Rozdział 7

129 5 0
                                    

   Następnego dnia wstałam ok 10. Poszłam do pokokoju Michała aby go obudzić. Lecz nie zastałam go w łóżku. Zeszłam na dół do kuchni, mamy oczywiście nie było. Michał robił śniadanie.
   - Hej śpiochu - powiedział dając mi herbate, która o dziwo była ciepła.
   - Hej, dzięki. Co robisz? - zapytałam kładąc herbate na stole.
   - Śniadanie nam.
   - Nam? - byłam zaskoczona.
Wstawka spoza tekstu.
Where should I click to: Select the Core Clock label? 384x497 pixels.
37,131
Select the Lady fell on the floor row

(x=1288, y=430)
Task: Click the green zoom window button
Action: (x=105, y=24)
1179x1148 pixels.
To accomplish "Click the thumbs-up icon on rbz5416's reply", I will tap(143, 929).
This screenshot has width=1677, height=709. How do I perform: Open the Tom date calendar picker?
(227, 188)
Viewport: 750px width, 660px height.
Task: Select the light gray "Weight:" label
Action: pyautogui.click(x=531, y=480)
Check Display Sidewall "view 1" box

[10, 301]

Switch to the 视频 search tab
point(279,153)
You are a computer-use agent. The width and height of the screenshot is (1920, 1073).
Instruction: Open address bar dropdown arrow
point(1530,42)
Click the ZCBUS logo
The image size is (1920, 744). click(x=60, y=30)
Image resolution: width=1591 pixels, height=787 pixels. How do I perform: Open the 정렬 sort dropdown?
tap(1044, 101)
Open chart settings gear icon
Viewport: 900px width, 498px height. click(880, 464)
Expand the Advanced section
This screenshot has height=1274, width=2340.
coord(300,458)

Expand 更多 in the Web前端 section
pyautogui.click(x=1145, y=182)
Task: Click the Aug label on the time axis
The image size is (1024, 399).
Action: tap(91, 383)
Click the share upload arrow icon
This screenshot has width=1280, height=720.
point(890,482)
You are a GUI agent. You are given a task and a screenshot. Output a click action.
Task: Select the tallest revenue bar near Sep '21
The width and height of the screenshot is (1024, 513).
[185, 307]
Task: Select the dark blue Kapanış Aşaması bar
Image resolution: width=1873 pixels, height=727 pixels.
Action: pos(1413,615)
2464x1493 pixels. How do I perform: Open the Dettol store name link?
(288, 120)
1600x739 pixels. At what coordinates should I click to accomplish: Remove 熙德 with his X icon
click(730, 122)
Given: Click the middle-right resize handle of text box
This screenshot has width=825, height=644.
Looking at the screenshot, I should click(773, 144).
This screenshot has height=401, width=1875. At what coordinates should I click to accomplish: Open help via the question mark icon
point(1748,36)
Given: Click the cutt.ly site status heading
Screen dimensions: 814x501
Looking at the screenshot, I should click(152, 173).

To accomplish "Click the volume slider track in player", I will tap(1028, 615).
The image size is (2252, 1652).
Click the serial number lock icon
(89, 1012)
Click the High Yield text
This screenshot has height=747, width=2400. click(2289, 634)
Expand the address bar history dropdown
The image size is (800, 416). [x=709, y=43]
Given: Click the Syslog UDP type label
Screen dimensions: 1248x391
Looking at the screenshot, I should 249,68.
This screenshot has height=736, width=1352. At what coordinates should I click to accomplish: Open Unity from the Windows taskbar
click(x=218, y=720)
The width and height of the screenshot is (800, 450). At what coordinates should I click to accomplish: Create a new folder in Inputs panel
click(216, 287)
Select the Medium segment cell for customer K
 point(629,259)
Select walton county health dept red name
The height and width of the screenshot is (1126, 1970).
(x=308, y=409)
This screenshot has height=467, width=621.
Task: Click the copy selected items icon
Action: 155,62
Zwykle jak robił śniadanie to robił tylko sobie.
   - Dziwi cie coś kochana?
   - Nie no co ty.
   - Dzwonił do mnie tata. - powiedział Michał kładąc talerz z kromkami na stole.
   - I co ci powiedział? - zapytałam.
   - No przyjedzie na jakiś tydzień przed Zakpanem.
   - Jej jak super - ucieszyłam sie dawno go nie widziałam - a co z Oliwią?
   - Podobno ma jechać do swoich rodziców - powiedział.
   -  Aha
Po jakimś czasie jak posprzątaliśmy po śniadaniu otworzyły sie drzwi do domu. W drzwiach stanęła mama.
   - Gdzie byłaś? - zapytał Michał
   - W aptece.
   - A po co? - zapytałam
   - Później wam powiem - poszła do łazienki.
   Poszliśmy do mojego pokoju z Michałem pogadać. Zastanawialiśmy sie czemu jak mama wchodziła do domu i była zadowolona i od razu weszła do łazienki. Dopuszczaliśmy do siebie myśl, że może jest w ciąży. Mówiła że była w aptece, poszła do łazienki z całą torebką. No i nie myliliśmy sie...
   -Kinga, Michał chodźcie tu na sekunde. - zawołała a my od razu zeszliśmy - musze wam coś powiedzieć. To jest trudne, ale...ja...jesrem...
   - W ciąży? - powiedział Michał
   - Skąd wiesz? - zapytała pokazując nam dwa pozytywne testy ciążowe.
   - Pewnie z tym twoim Darkiem co? - powiedziałam po czym poszłam na góre z Michałem.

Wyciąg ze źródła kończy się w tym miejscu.